Automated C/R Strategies (Jobs)

The automated /R strategy ensures seamless job execution and resubmission by integrating DMTCP with Slurm job scheduling. It automates the process of pausing, checkpointing, and resuming jobs, ensuring that jobs can continue from their last checkpoint after a termination signal (e.g., SIGTERM) or time limit is reached. This is particularly useful in HPC environments, where long-running jobs must be periodically interrupted for resource allocation.

Below, we break down the main components involved in the automation process using the main.sh, wrapper.sh, and example_g4.sh scripts. These scripts work together to manage the lifecycle of an HPC job inside a container, ensuring that the job can checkpoint, terminate, and restart seamlessly.

main.sh

The main.sh script defines the Slurm job properties and manages the initial job setup. It handles setting the container environment, trapping termination signals, and ensuring that the job is automatically requeued and restarted when needed.

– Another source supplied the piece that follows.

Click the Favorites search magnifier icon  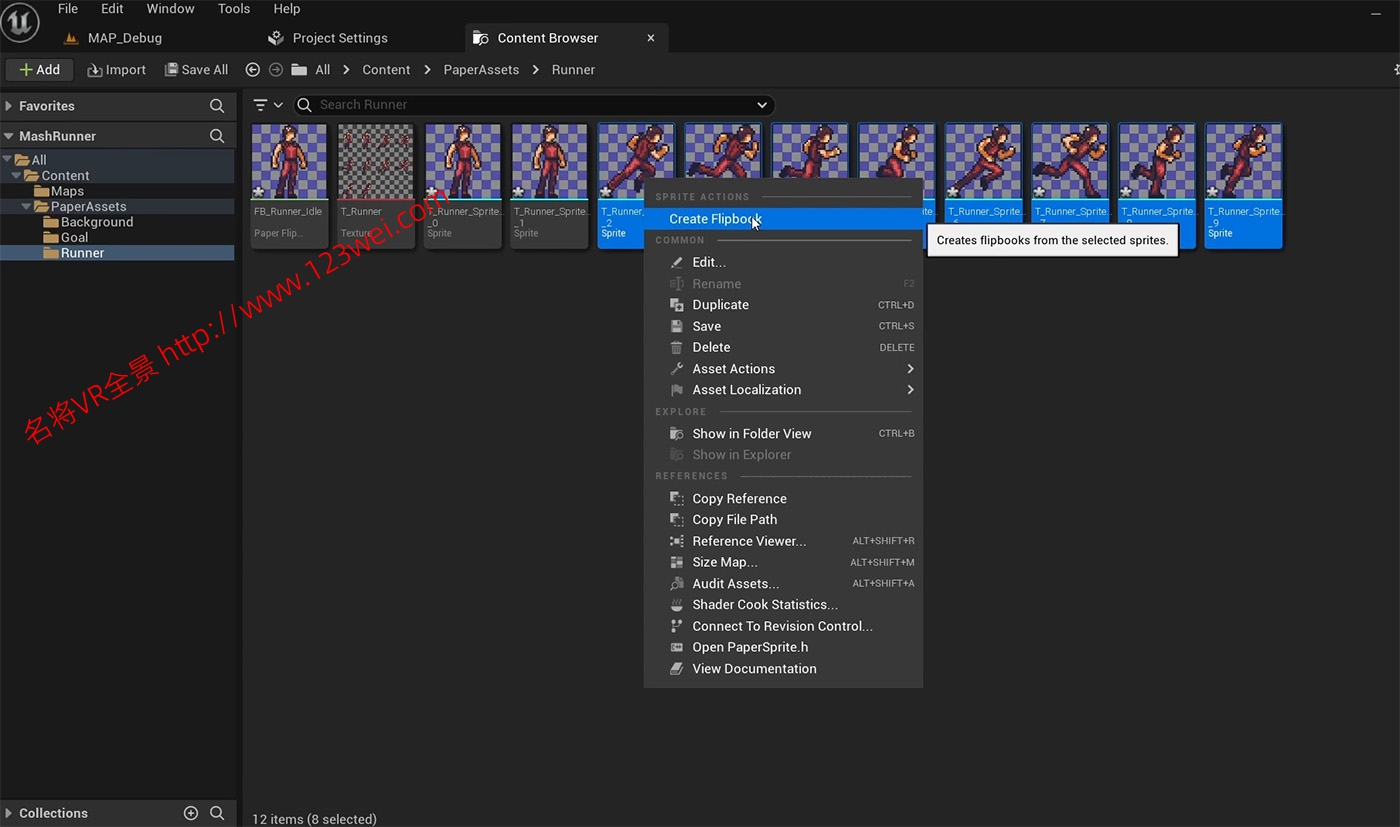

main.sh: main Slurm script to submit the job using Shifter container
#!/bin/bash

# Slurm directives for job properties
#SBATCH -J test            # Job name
#SBATCH -q debug           # Queue
#SBATCH -N 1               # Number of nodes
#SBATCH -C cpu             # CPU architecture
#SBATCH -t 00:07:00        # Wall clock time
#SBATCH -e %x-%j.err       # Error file
#SBATCH -o %x-%j.out       # Output file
#SBATCH --time-min=00:06:00   # Minimum time allocation
#SBATCH --comment=00:15:00    # Job comment with expected runtime
#SBATCH --signal=SIGTERM@60   # Signal for checkpointing 60 seconds before job ends
#SBATCH --requeue              # Automatically requeue the job if it terminates
#SBATCH --open-mode=append     # Append output to log files

# Load required module and container image
#SBATCH --module=cvmfs
#SBATCH --image=mtimalsina/geant4_dmtcp:Dec2023   # Container image with Geant4 and DMTCP setup

# Set up environment and start DMTCP coordinator
export DMTCP_COORD_HOST=$(hostname)
source my_env_setup.sh

# Trap SIGTERM signal to trigger requeue and checkpoint
requeue_job func_trap SIGTERM

# Launch the job within the Shifter container
shifter --module=cvmfs --image=mtimalsina/geant4_dmtcp:Dec2023 /bin/bash ./wrapper.sh &

# Wait for the job to finish or get requeued
wait

Key Points:

  • Slurm Job Properties: The script uses Slurm directives to define job parameters such as job name, QOS, node architecture, and wall clock time.
  • Signal Handling: The job is configured to catch a SIGTERM signal 60 seconds before termination, triggering the checkpoint process and requeue.
  • Containerized Execution: The job runs within a containerized environment using Shifter (for e.g.), ensuring portability and reproducibility.

wrapper.sh

The wrapper.sh script is responsible for managing the checkpoint-restart logic in the job. It starts the DMTCP coordinator, handles job restarts, and traps termination signals for checkpointing. This ensures that the job can either start fresh or resume from a checkpoint.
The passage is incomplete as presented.